--- Begin Text provided ---

This week, @spurs_ss and I have been exchanging emails on the future of Mr Redknapp and just who we'd like to replace him. Be warned: things get fanciful, bleak, fanciful, then bleak again before resting on a bit of optimism. Well, we actually rested on arranging a pint next week, but we cut that bit out. I suggest you follow Dave at @spurs_ss and become an loyal reader of his superb blog, Such Small Portions.
Firstly, let’s establish why we’re discussing Spurs’ next manager. I’m presuming it’s because we know that in 13 months or whatever he’ll be announced as England’s next manager.
Or that in two months he’ll be banged up.
The point is, I guess, is that we’re preparing for him to leave us rather than calling for him to go, right? I mean yes, we’re in the midst of the worst run since he took over, and yes it really grates when he derides us for daring to expect something slightly better. But: Saving us from relegation + 4th + 6th + a great Champions League adventure + key wins against Arsenal (including one at the emirates) doesn’t = the sack, surely.
In my mind, despite some niggles, he absolutely deserves credit for what he’s done, but, conversely, when he goes I won’t be sorry and I’d actually quite welcome a new manager – just to see what might be possible.
I think we’re in an oddly fortunate situation with Harry.
Barring any significant judicial movements or a complete meltdown next season, he’ll be sizing up his Wembley office this time next year. And it’ll be strange to see him off. When he arrived, I felt like an Uncle had arrived to clean up a family mess. With his warm reassurances, practical advice and clear dialogue, I suddenly felt safe again. After years of Director of Football faffing and self-dug holes, here was Uncle ‘Arry to sort it all out.
And he has. Like you rightly point out, his list of accomplishments is robust and impressive. But this late season collapse has left me thinking what a more tactically astute coach could do with this elite group. Perhaps nothing more at all. But us football fans get itchy trigger fingers, particularly those with Tottenham-branded firearms.

--- End Text provided ---

List of tasks>
1 - In the Spurs blog text, reproduce the passage between "The point is, I" and "situation with Harry.", inclusive, swapping "the sack" for "dismissal".
2 - Answer the following questions using the Spurs blog text.
(a) What is the name of Dave's blog?
(b) In how many months does the writer presume the manager will be announced as England's next manager?
(c) According to the text, what did the writer feel like when the manager arrived?

--- Begin Dataset content ---

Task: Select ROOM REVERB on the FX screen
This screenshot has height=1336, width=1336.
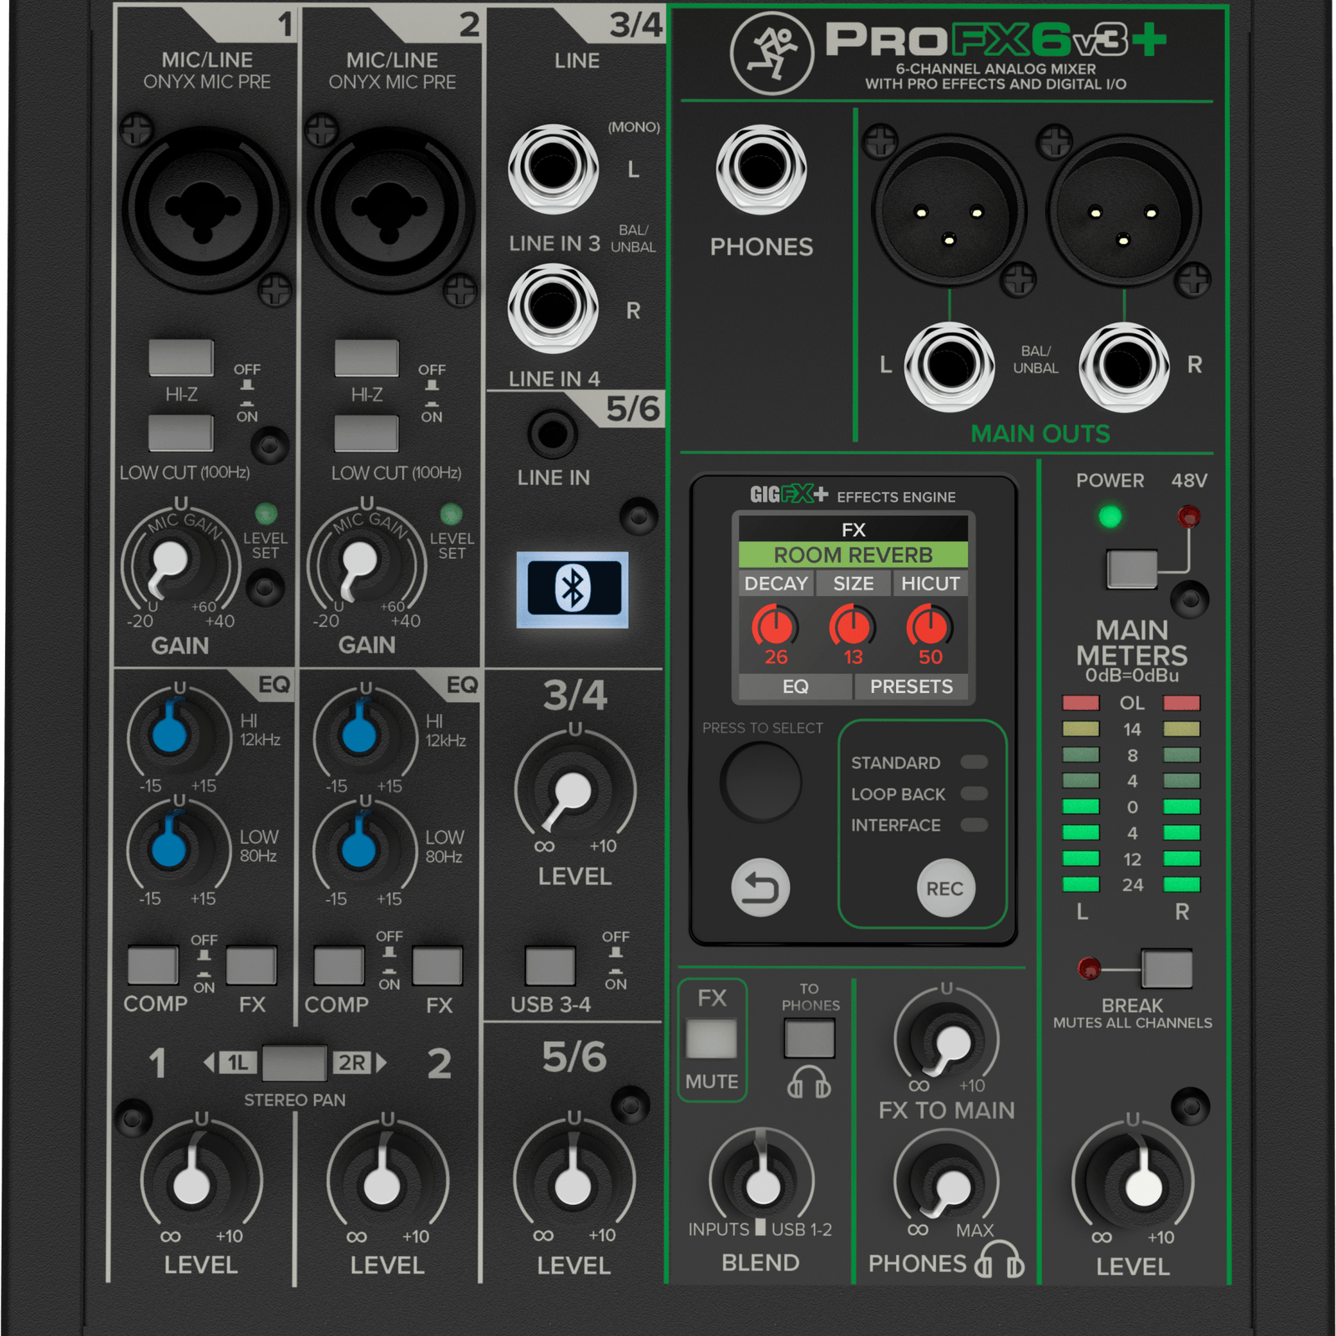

--- End Dataset content ---

Answers to each task>
1 -
The point is, I guess, is that we’re preparing for him to leave us rather than calling for him to go, right? I mean yes, we’re in the midst of the worst run since he took over, and yes it really grates when he derides us for daring to expect something slightly better. But: Saving us from relegation + 4th + 6th + a great Champions League adventure + key wins against Arsenal (including one at the emirates) doesn’t = dismissal, surely.
In my mind, despite some niggles, he absolutely deserves credit for what he’s done, but, conversely, when he goes I won’t be sorry and I’d actually quite welcome a new manager – just to see what might be possible.
I think we’re in an oddly fortunate situation with Harry.

2 -
(a) Such Small Portions.
(b) In 13 months.
(c) Like an Uncle had arrived to clean up a family mess.